It also proves that if you add a good separator, you don't need the big clear plastic baggie and can use the space for something else.


----------



## MinnesotaSteve (Dec 17, 2015)

> If it s the one I m thinking about you have to have the retractable hose system to work with it? Which isn t cheap, either. The bag is not a fine dust collector, either.(i.e. will not filter fine-dust) For $200 you can get the HFT DC and have money left over for pipe runs and whatnot.
> 
> Don t let space(or lack of it) be the determining factor for your health.
> 
> There are lot s of ideas out there to turn that HF DC into an adequate machine with a somewhat small footprint. Honestly, in my small shop, if I didn t already have a Jet, I would buy one in a heartbeat.

◆ PROBLEM 1:
Transcribe the dust collector thread from "It also proves" to "in a heartbeat.".

◆ DATASET RECORDS:
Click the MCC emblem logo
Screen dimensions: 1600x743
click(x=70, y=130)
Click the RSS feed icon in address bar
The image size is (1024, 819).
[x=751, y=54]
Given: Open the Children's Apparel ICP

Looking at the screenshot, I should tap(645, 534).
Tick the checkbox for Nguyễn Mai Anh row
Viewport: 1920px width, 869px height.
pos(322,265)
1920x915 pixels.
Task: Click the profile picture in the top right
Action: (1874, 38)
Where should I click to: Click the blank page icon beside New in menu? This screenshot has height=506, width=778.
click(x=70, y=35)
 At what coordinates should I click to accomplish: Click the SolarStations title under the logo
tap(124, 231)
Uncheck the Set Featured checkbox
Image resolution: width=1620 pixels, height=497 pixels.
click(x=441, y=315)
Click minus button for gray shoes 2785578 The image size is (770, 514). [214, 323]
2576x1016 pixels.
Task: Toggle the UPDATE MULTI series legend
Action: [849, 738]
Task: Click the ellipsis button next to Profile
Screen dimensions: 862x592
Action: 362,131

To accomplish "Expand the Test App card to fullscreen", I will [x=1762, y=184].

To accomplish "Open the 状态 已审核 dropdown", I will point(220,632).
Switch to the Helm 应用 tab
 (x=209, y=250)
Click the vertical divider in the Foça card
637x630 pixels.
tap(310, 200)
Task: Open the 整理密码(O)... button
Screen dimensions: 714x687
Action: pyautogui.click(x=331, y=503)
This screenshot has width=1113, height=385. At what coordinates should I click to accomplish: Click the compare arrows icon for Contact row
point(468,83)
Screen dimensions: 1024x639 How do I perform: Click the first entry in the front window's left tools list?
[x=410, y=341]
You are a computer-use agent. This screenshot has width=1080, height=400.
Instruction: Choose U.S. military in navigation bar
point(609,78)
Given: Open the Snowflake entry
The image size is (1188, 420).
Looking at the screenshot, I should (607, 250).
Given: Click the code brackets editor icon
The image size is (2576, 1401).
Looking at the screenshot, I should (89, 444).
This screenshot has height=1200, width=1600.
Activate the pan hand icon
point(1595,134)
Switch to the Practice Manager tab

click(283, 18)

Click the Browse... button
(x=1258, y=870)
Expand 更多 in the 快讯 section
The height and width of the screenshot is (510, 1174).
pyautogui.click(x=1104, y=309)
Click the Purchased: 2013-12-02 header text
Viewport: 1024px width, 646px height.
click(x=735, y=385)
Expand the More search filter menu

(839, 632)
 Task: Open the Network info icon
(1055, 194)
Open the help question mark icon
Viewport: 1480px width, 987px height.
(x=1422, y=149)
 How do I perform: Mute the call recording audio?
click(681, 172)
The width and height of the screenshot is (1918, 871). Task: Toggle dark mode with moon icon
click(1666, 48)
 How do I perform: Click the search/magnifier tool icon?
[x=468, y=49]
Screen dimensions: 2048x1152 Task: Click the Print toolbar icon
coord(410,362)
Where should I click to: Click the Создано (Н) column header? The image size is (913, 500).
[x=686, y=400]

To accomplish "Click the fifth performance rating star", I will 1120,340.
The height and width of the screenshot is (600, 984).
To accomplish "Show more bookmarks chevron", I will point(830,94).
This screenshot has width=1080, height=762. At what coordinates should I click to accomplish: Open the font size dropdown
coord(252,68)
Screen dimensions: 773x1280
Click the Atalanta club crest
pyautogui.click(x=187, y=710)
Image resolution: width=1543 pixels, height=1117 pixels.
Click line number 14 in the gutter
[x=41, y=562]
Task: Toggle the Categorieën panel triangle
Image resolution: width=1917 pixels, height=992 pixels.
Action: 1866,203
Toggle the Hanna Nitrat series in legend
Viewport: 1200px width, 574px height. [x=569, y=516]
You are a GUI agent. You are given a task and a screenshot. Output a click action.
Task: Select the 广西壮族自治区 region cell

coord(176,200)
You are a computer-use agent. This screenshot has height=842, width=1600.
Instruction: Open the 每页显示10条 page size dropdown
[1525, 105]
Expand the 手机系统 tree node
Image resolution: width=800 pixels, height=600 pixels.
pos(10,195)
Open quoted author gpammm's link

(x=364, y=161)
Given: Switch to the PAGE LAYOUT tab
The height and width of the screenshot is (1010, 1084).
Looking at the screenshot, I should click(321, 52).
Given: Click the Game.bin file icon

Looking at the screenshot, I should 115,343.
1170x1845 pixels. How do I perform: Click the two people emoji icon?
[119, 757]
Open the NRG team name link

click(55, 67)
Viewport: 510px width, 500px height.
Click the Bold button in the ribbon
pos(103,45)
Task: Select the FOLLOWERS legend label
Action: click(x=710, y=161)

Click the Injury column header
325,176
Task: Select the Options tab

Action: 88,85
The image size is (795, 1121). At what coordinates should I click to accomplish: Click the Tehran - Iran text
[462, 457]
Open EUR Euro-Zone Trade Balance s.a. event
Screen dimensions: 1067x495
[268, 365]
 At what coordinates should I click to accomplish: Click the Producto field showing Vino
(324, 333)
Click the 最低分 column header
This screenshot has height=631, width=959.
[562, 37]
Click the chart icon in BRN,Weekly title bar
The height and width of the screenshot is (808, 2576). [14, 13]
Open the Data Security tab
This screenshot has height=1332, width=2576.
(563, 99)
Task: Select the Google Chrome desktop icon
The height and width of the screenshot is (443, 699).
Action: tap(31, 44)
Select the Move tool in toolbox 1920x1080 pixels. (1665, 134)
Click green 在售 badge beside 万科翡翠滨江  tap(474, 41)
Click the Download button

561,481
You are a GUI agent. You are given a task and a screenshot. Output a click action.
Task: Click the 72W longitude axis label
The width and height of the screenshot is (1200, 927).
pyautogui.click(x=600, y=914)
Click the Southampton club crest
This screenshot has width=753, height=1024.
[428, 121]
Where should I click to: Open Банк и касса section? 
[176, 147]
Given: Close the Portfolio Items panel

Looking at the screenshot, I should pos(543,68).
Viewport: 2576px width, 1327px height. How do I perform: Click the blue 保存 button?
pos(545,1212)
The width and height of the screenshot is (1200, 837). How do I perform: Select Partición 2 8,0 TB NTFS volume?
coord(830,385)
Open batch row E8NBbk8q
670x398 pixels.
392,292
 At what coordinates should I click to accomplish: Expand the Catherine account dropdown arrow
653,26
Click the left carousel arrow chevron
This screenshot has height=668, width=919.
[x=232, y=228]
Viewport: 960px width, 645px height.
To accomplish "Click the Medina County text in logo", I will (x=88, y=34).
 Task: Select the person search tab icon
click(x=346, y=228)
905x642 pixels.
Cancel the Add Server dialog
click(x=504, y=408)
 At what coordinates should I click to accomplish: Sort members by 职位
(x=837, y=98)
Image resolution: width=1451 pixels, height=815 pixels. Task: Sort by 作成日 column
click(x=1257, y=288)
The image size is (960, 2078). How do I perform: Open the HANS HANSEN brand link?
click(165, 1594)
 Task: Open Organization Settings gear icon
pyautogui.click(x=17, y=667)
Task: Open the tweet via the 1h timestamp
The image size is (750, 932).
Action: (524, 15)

◆ PROBLEM 2:
In the rows, rewrite the lines from the line with "Task: Open the 整理密码(O)... button" to the line with "point(468,83)", replacing "compare arrows" with "sync arrows" and leaving everything else unchanged.

◆ FULL OUTPUT 1:
It also proves that if you add a good separator, you don't need the big clear plastic baggie and can use the space for something else.


----------



## MinnesotaSteve (Dec 17, 2015)

> If it s the one I m thinking about you have to have the retractable hose system to work with it? Which isn t cheap, either. The bag is not a fine dust collector, either.(i.e. will not filter fine-dust) For $200 you can get the HFT DC and have money left over for pipe runs and whatnot.
> 
> Don t let space(or lack of it) be the determining factor for your health.
> 
> There are lot s of ideas out there to turn that HF DC into an adequate machine with a somewhat small footprint. Honestly, in my small shop, if I didn t already have a Jet, I would buy one in a heartbeat.

◆ FULL OUTPUT 2:
Task: Open the 整理密码(O)... button
Screen dimensions: 714x687
Action: pyautogui.click(x=331, y=503)
This screenshot has width=1113, height=385. At what coordinates should I click to accomplish: Click the sync arrows icon for Contact row
point(468,83)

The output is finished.